À Detroit, la reconstruction n’est pas encore assez avancée et ça manque d’un intérieur qui pèse sur le jeu, mais aussi de spécialistes du shoot extérieur. En attaque, tout repose sur le duo Cade Cunningham – Jerami Grant, mais les brèches créées par le meneur rookie ou Killian Hayes manquent d’un finisseur, dans le corner ou à 45 degrés. Trey Lyles et Kelly Olynyk peuvent mettre leurs tirs, mais ça reste des intérieurs fuyants et non des shooteurs naturels.

Le véritable intérêt de la saison est de voir quels joueurs peuvent s’inscrire dans le projet mis en place dans le Michigan. Saddiq Bey et Isaiah Stewart confirment qu’ils ont leur place et ils deviennent des titulaires indiscutables chez les Pistons. Mais la prochaine « free agency » s’annonce faible et ce sera compliqué d’attirer un très bon « free agent » pour aider l’équipe à franchir un cap.

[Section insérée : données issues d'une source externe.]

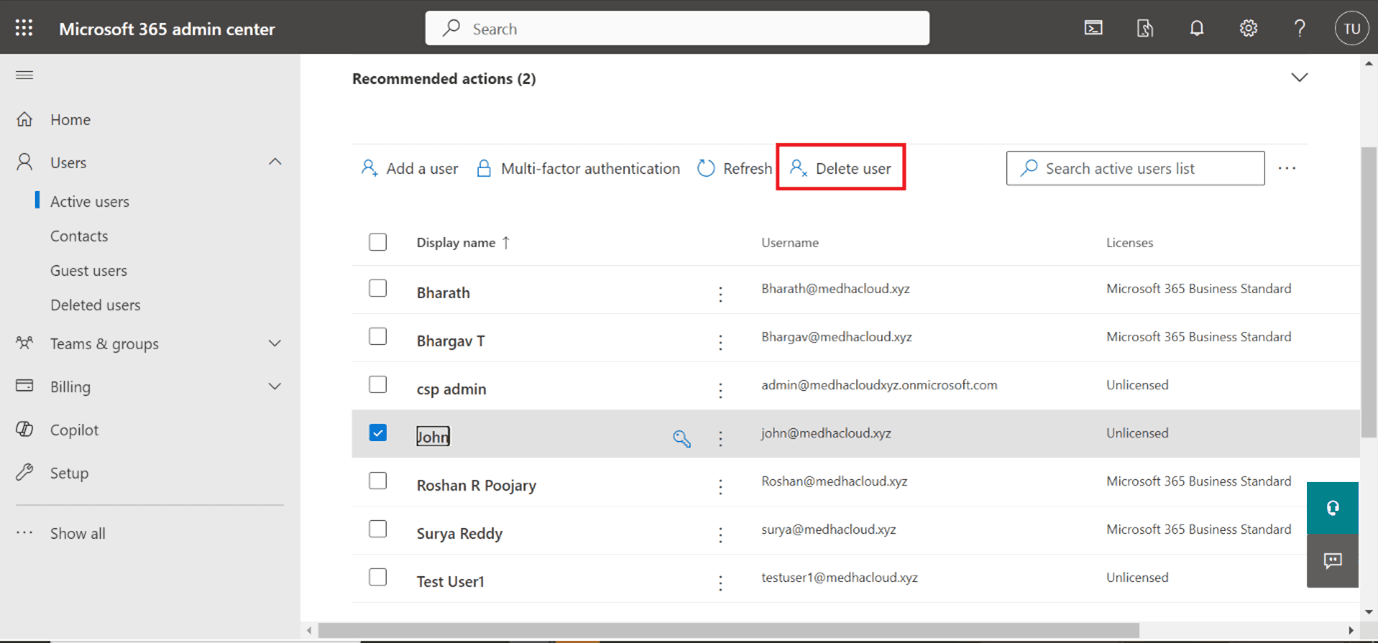Collapse the Users section in the sidebar
The image size is (1378, 643).
(275, 161)
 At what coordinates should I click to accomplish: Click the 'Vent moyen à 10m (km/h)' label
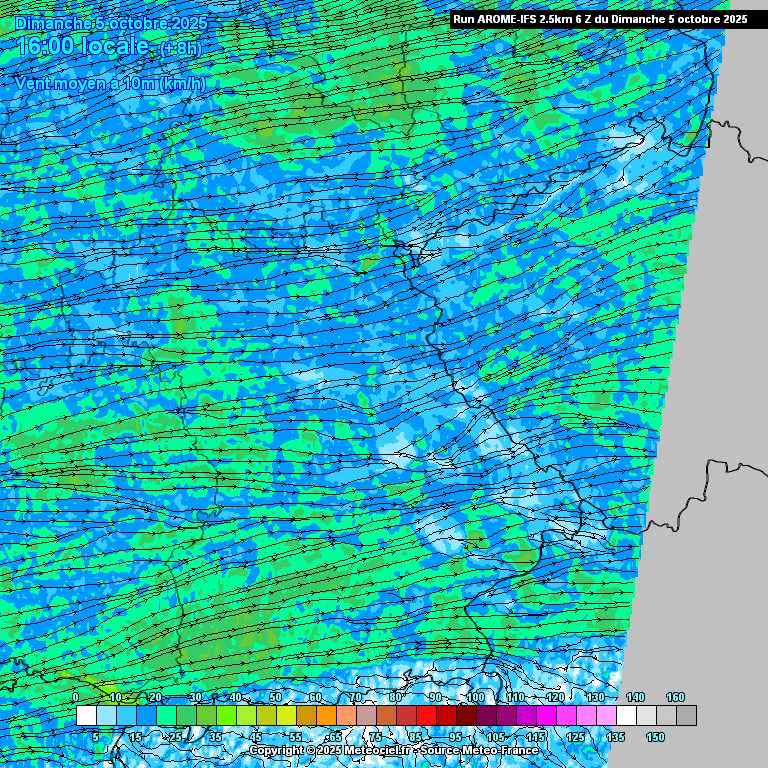(110, 84)
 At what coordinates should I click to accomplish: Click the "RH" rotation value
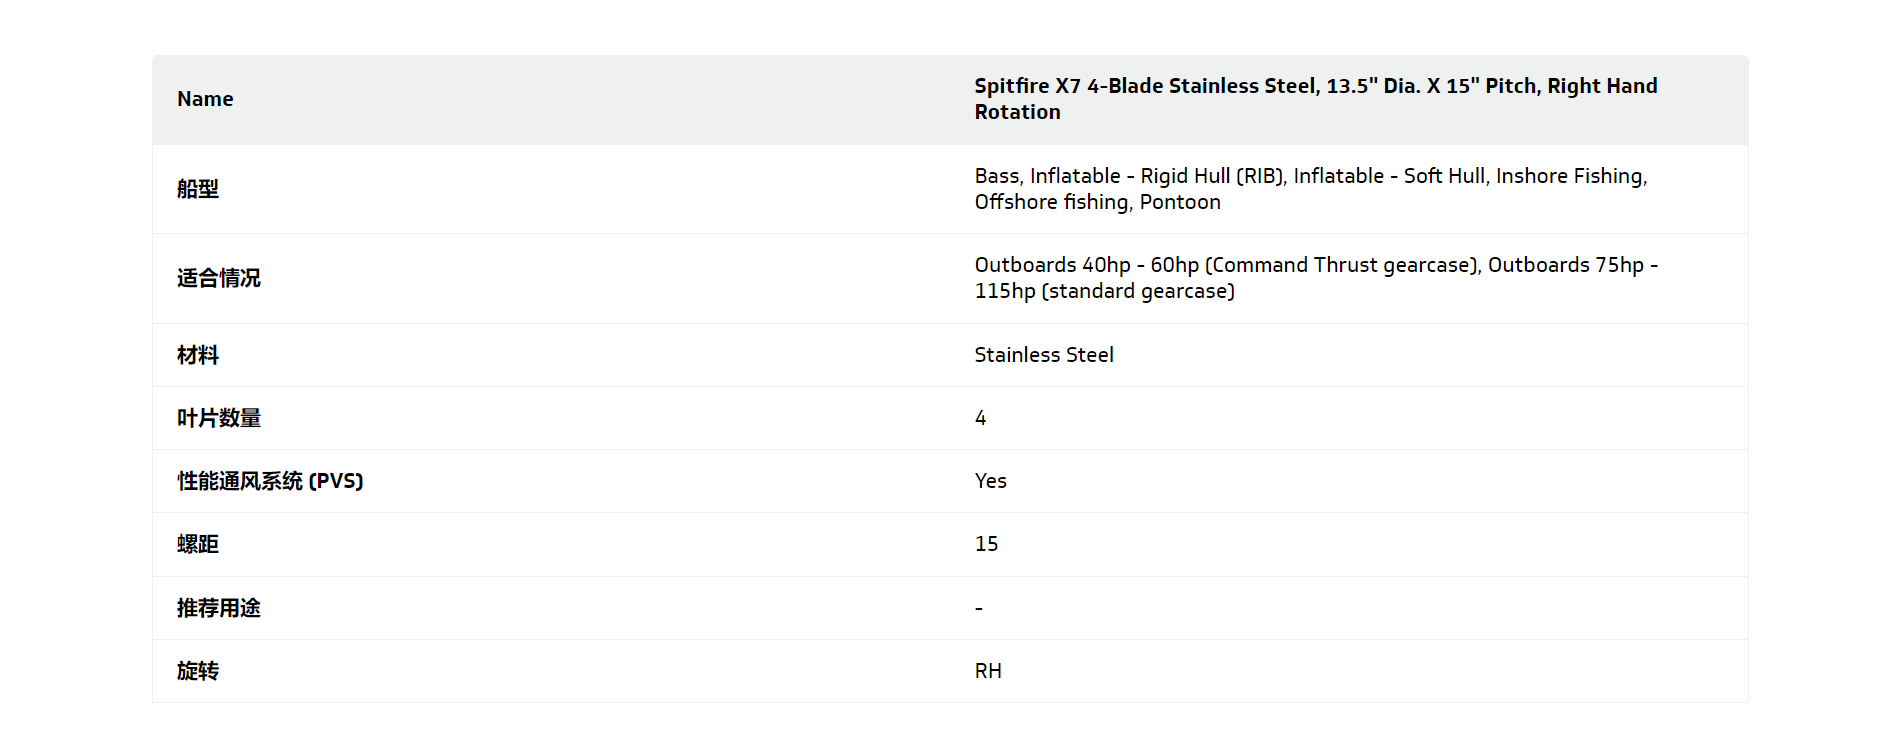click(x=988, y=671)
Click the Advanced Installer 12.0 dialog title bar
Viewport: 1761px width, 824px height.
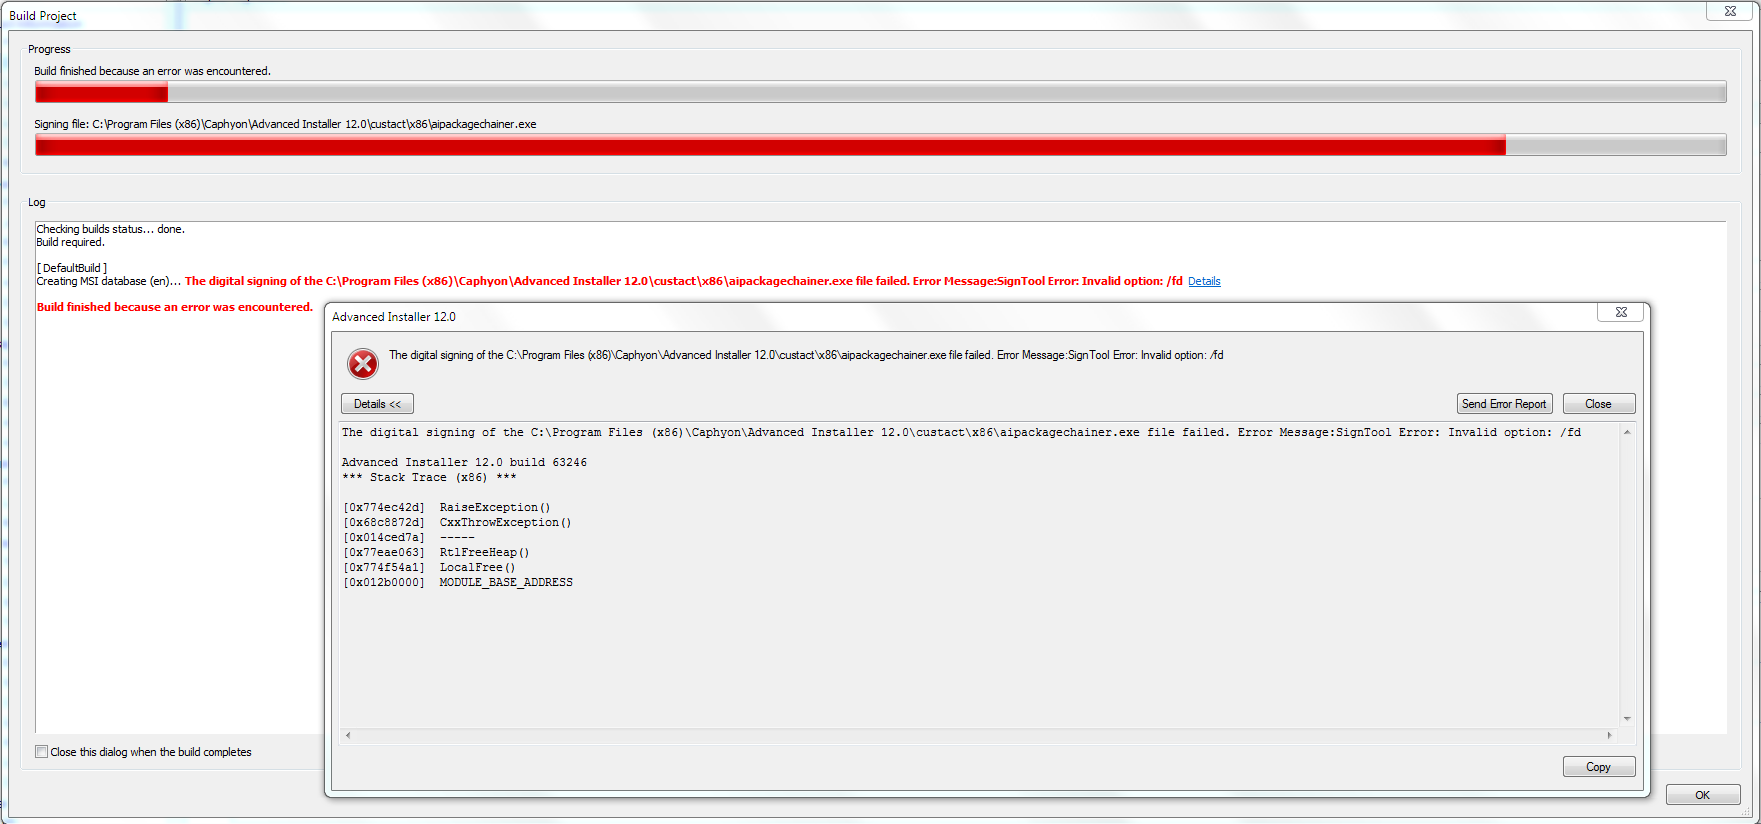[900, 317]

Heureusement, il reste la Draft… mais ça signifie que la reconstruction est très loin d’être achevée.

CONFÉRENCE EST
15 – Orlando 14 –  Detroit 13 – … 12 – … 11 – …
10 – … 9 – … 8 – … 7 – … 6 – …
5 – … 4 – … 3 – … 2 – … 1 – …
CONFÉRENCE OUEST
15 – Oklahoma City 14 – … 13 – … 12 – … 11 – …
10 – … 9 – … 8 – … 7 – … 6 – …
5 – … 4 – … 3 – … 2 – … 1 – …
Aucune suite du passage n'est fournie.